Given the state of public pension funds, these safeguards hardly seem adequate. In 2008, the Pew Research Center projected that state pension plans are $731 billion short of meeting their $2.7 trillion obligation in coming decades. The 2008 and 2009 economic downturn has substantially aggravated that situation. Meanwhile, actuarial studies suggest contribution rates for public employees are lagging benefit cost, meaning the problem is due to get worse.

The vast majority of public employees — including teachers — are enrolled in defined-benefit pension plans. These plans are usually the product of state legislation that determines eligibility, benefit formulas, employer and employee contributions, and how payments will be calculated when an employee retires or leaves the system. Once an employee has become vested in a pension plan, they are guaranteed retirement income based on that formula.

Teacher pension systems pose two challenges for k–12 schooling. The first are the temptations of irresponsible fiscal stewardship. Pensions are in the business of delayed gratification, and public officials are not. Moreover, complex funding formulas mask the true costs. The second challenge is that pension arrangements hinder efforts to boost teacher quality by making it more difficult to attract talent in the contemporary labor market. Existing pension policies reduce worker flexibility and penalize teachers for moving across state lines, for departing before serving 25 or 30 years, and for remaining in the classroom after 30 years. This discourages potential entrants — including talented mid-career applicants — who might not be  inclined to commit to a decades-long career in a single locale. In 2008, 30 states required an employee to work five years to become fully vested in the typical public pension fund, and vesting in ten states required ten years of service. 

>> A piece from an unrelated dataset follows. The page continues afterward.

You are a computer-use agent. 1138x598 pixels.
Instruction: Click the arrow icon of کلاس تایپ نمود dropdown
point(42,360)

Pension plans reflect an expectation that personnel will teach in the same state or district for the length of their career. This is no recipe for attracting college-educated talent in the 21st-century labor force. In the mid-20th century, the teaching force was dominated by women who often had few other options. Between 1965 and 2000, however, there was a 50 percent decline in the likelihood that a new female teacher ranked in the top ten percent on aptitude tests. A more flexible and portable model would ease exit from and reentrance into the profession and enable it to more effectively compete for talent.

Two models that offer more flexibility and portability than the predominant defined-benefit plans have become increasingly common in recent years: cash-balance plans and defined-contribution plans. Cash-balance plans have a guaranteed level of benefits, which accrue steadily and can be rolled over into an ira or another employer’s retirement plan, should the employee change jobs. Defined-contribution plans, like 401(k)s, are even more portable and flexible.

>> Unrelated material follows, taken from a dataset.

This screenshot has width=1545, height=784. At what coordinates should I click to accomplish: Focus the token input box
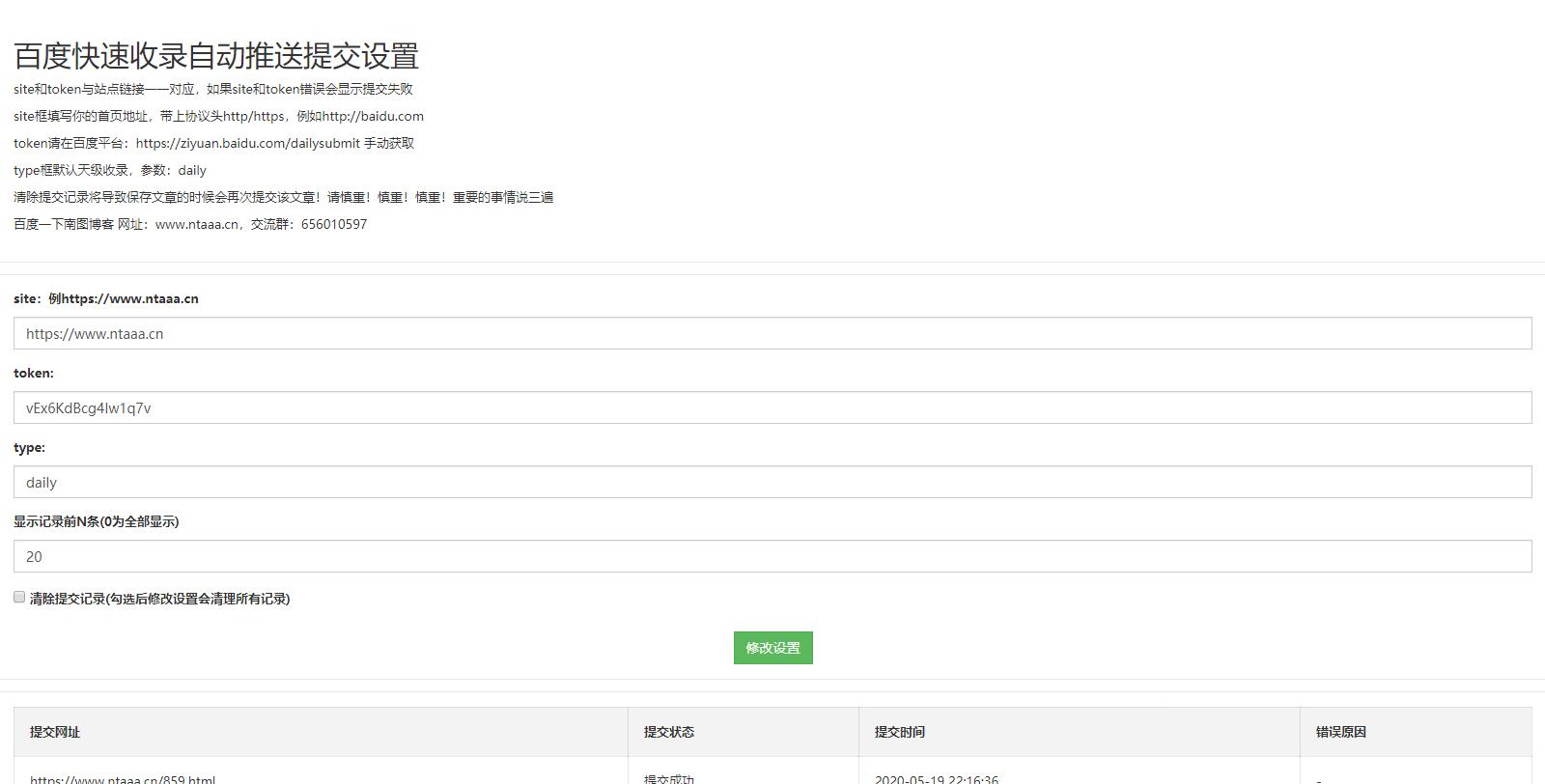772,408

In 1979, 62 percent of private-sector workers were enrolled in defined-benefit plans, compared to 16 percent in defined-contribution plans. By 2005, those numbers had reversed, with 63 percent of private-sector workers participating in defined-contribution plans and just 10 percent participating in defined-benefit plans. In other words, most employers are making it easier for workers to enter or exit jobs without putting retirement benefits at risk. The public sector, including teacher retirement plans, has not followed suit. While reform has the ability to help schools compete for teaching talent, the costs of reform are concentrated in an influential and active constituency. Today’s career educators have contributed to the plans for years, understood their pension as a key element of their compensation, and traded opportunities they might have pursued in the private sector for the security implied by public employment. Meanwhile, the benefits of reform are dispersed among prospective teachers and among voters and parents, who have little cause to focus upon balance sheets or long-term implications for teacher quality.

The politics are predictable. Those who stand to lose from pension reform are typically far more energized, organized, and vocal than any of those who would benefit, making it unpopular and politically perilous for public officials to address funding shortfalls.

These political dynamics can flip when a fiscal crisis makes pension costs salient to the broader public and highlights how policymakers are compromising the public’s interests in order to cater to public employees. Fiscal crisis and the alignment of the political stars have helped some states and localities to address the first challenge, yielding more sustainable benefit levels. However, reforms have done little to rationalize these systems for a changing labor market. Addressing the pension challenge is not merely a matter of technical patches; it is a question of politics.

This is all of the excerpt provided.